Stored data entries
====

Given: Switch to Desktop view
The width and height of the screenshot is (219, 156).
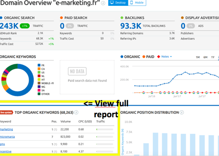Looking at the screenshot, I should 118,2.
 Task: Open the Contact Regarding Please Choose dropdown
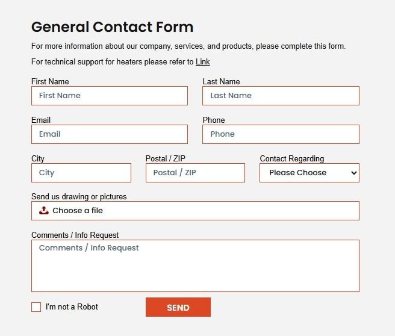[x=309, y=173]
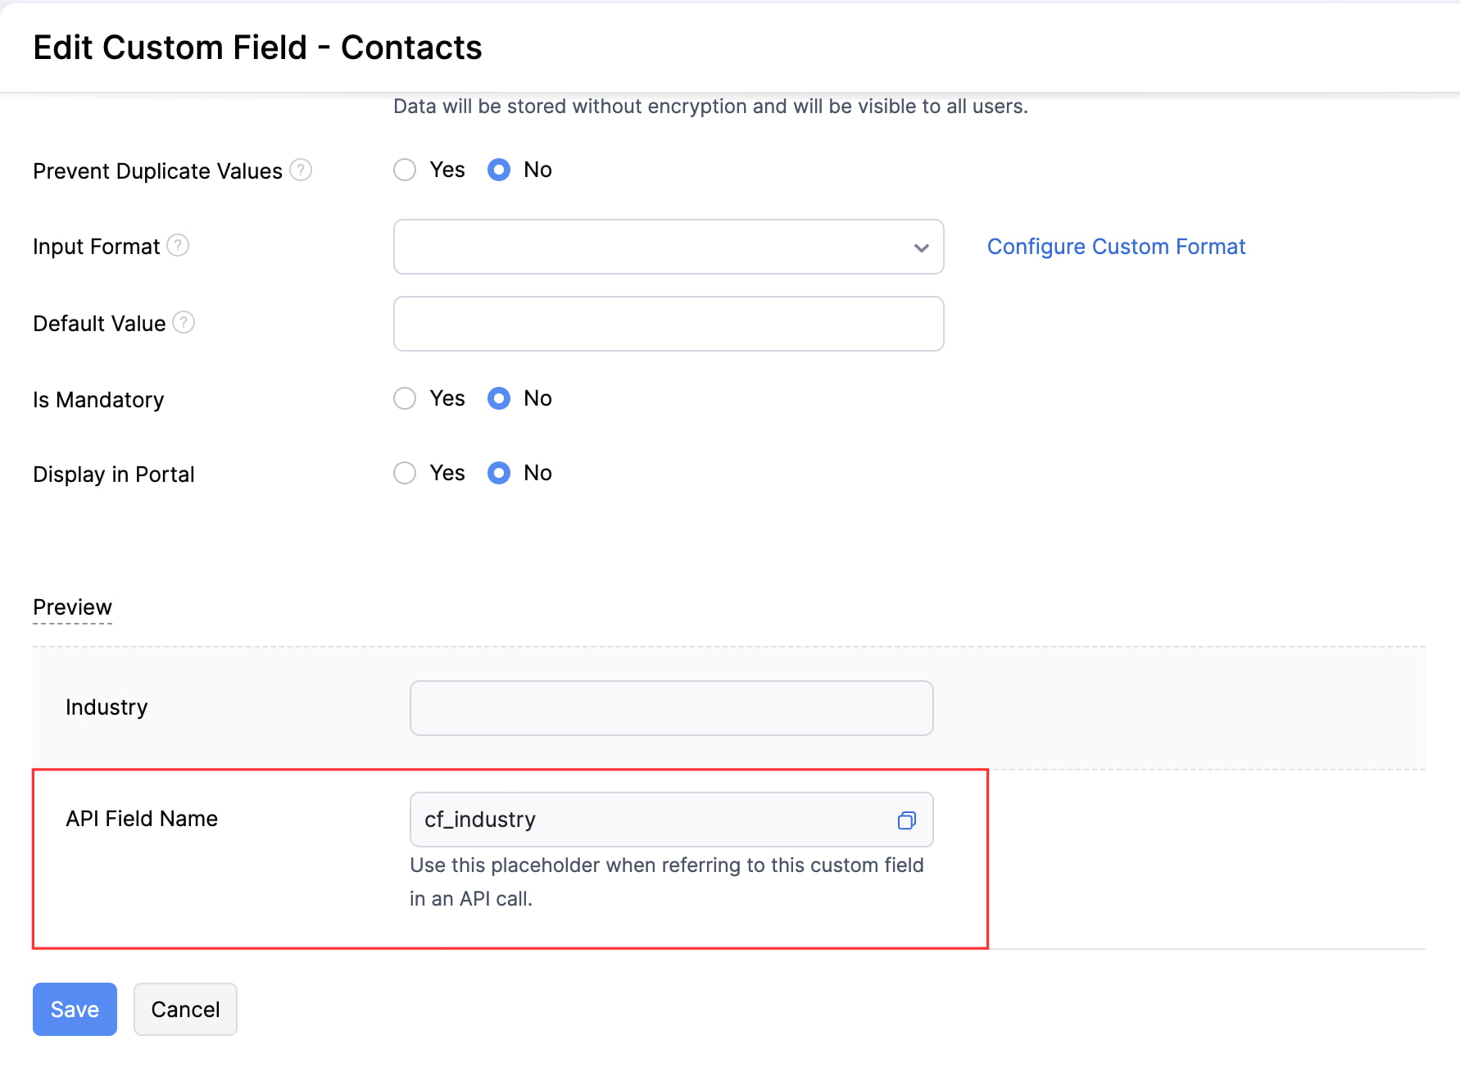Cancel editing the custom field

pos(185,1009)
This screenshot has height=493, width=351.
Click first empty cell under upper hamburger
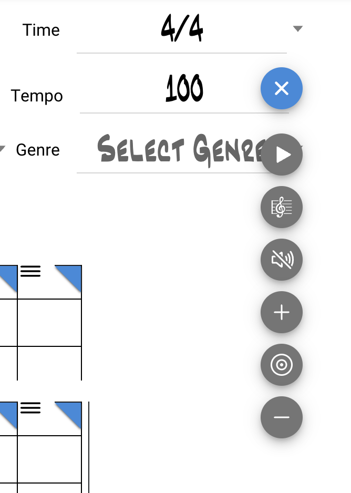(x=49, y=322)
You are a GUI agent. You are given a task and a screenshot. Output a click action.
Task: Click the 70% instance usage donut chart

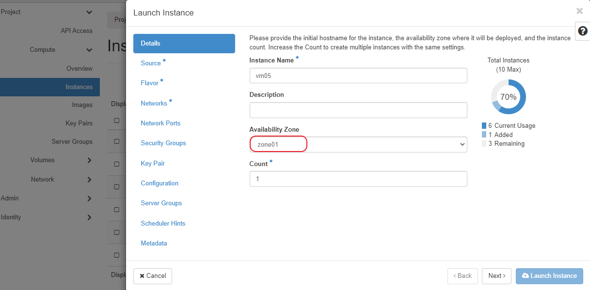(508, 97)
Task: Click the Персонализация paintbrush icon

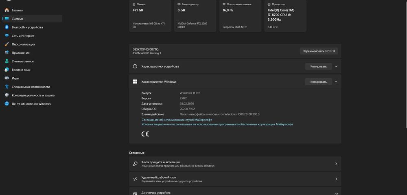Action: [7, 44]
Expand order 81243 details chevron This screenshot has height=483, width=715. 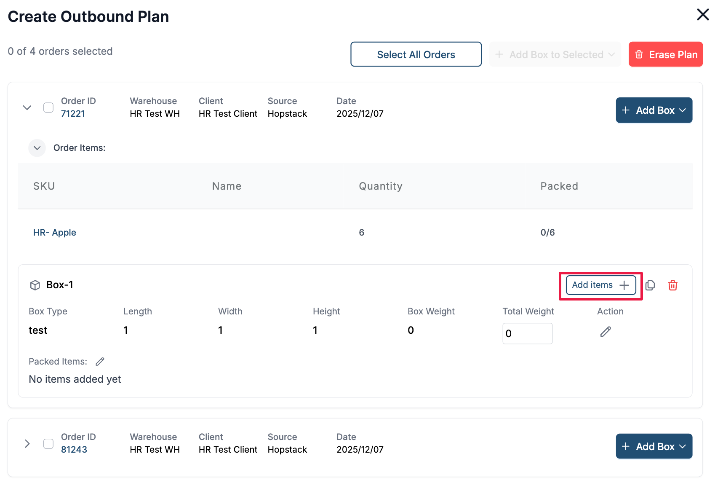click(x=27, y=444)
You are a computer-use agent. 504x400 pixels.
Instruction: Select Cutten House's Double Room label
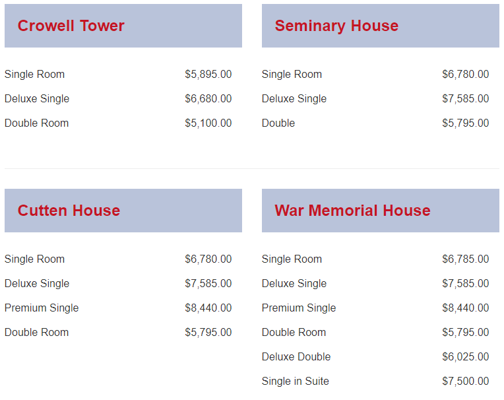tap(36, 333)
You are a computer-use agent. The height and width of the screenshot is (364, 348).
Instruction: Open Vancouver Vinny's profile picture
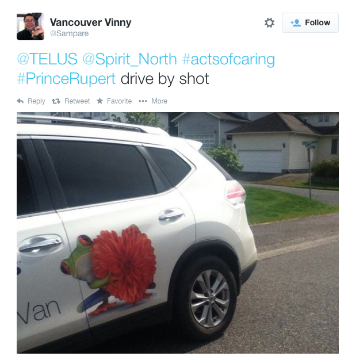coord(30,26)
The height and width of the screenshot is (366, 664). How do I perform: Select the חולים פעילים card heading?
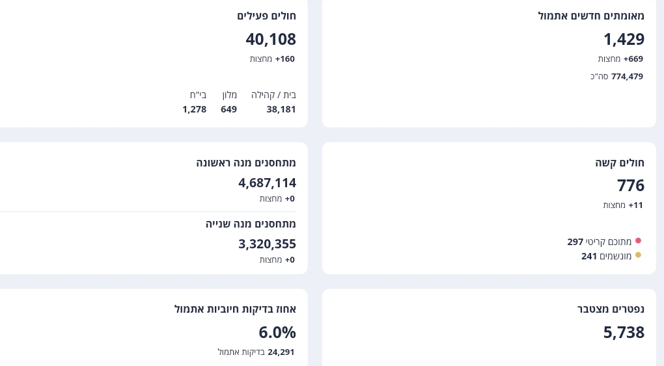[266, 16]
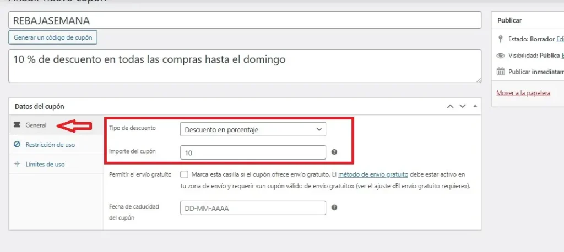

====

What to do: In the records above, find every line containing the word "agent" and show it.

Answer section:
You are a GUI agent. You are given a task and a screenshot. Output a click action.
You are a computer-use agent. 504x400 pixels.
You are a computer-use agent. The height and width of the screenshot is (364, 348).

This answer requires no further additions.